Guardrails and limits. Layer Bedrock Guardrails over the call to filter unsafe content and block prompt-injection-style attempts to misuse tools, and set a sane maxTokens so a runaway generation is bounded. Together these make the assistant safe to point at production systems.

VIILatency UX — making streaming and tool calls feel fast

Streaming and tool use are as much UX features as engineering ones. The same backend can feel instant or sluggish depending on how you surface progress. A few patterns reliably make an interactive Bedrock assistant feel responsive even when a tool call adds a real pause.

Render the first token immediately. The entire point of streaming is time-to-first-token: get the first words on screen the instant they arrive and the assistant feels alive, regardless of total length. Do not gate rendering on the full response, and do not buffer on the server. If you can, start a typing indicator the moment the request is sent and replace it with real text on the first contentBlockDelta.

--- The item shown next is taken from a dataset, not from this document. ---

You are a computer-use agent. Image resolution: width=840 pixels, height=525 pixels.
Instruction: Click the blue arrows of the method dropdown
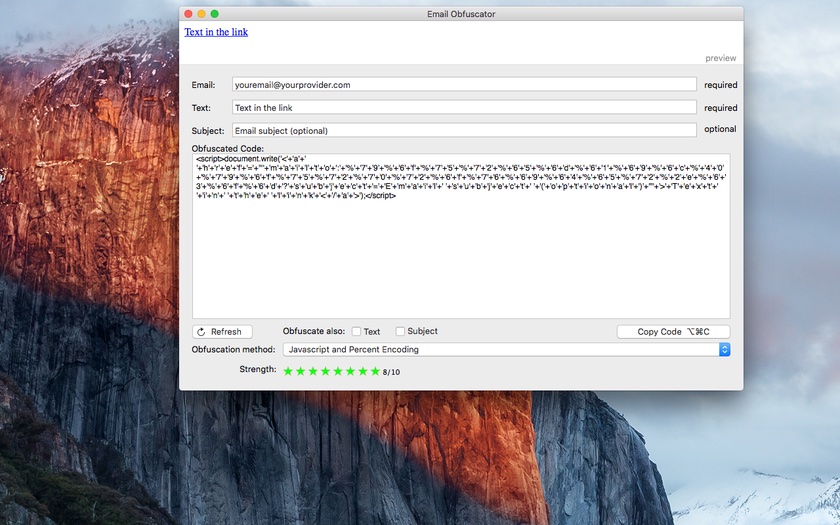725,350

Make the tool-call pause legible. When the stream stops on a tool_use and you go off to execute, the user is momentarily waiting with no new tokens. Fill that gap with an explicit status — "Checking your order status…", "Searching the knowledge base…" — derived from the tool name. A visible, named action reads as competence; a frozen cursor reads as a hang. Then resume streaming the grounded answer.

Choose the model for the latency budget. First-token and per-token speed differ by model: small, fast models (Nova Lite/Micro, Claude Haiku, Mistral) stream noticeably quicker than frontier models. A strong pattern is to route the easy, latency-sensitive turns to a fast model and escalate only hard reasoning to a frontier model — all through the same Converse code, since only the modelId changes. See Amazon Nova and Claude on Bedrock for the per-model trade-offs.

Mind cost while you optimise feel. Streaming is billed identically to non-streaming, and a tool-use turn means two (or more) model calls — the initial request plus the post-toolResult answer — each billed for its tokens. The system prompt and tool schema are resent on every call in the loop, which is exactly the repeated context that prompt caching is designed to discount. For multi-tool agents that loop several times per user turn, caching the stable system prompt and tool definitions is the highest-leverage cost move; the broader cost mechanics live in the Bedrock pricing coverage.

VIIIRaw Converse tool use vs Bedrock Agents — which to reach for

Everything above is the do-it-yourself approach: you own the tool loop, the streaming parse, the error handling, the history. Bedrock also offers a managed alternative — Bedrock Agents — that wraps the same toolUse/toolResult mechanic in a higher-level service. Knowing when to use which saves a lot of rework.

Hand-rolled Converse tool use (this guide) gives you maximum control: you decide exactly how the loop runs, how tools execute, how errors recover, how the UI streams, and how state is stored. It is the right choice when you want a tight, custom integration, when tools are simple application functions, when you need bespoke streaming UX, or when you want zero additional managed-service surface. The cost is that you write and maintain the orchestration.

Bedrock Agents takes over the orchestration: you register action groups (your APIs/Lambda functions) and optionally a Knowledge Base, and the Agent plans the steps, constructs the tool calls, invokes your functions, and assembles the answer — the toolUse/toolResult loop is managed for you. Reach for Agents when the workflow is genuinely multi-step, when you want managed planning and built-in retrieval, or when you would rather configure than build. The trade-off is less low-level control over the exact loop and streaming. The full treatment is in Amazon Bedrock Agents.

A useful rule: start with raw Converse tool use for a focused assistant calling a handful of functions with custom UX; graduate to Agents when the orchestration itself becomes the hard part — many tools, multi-step plans, managed RAG, and you no longer want to own the loop. Both sit on the same Bedrock foundation, so the underlying model choice, security model, and cost levers carry across.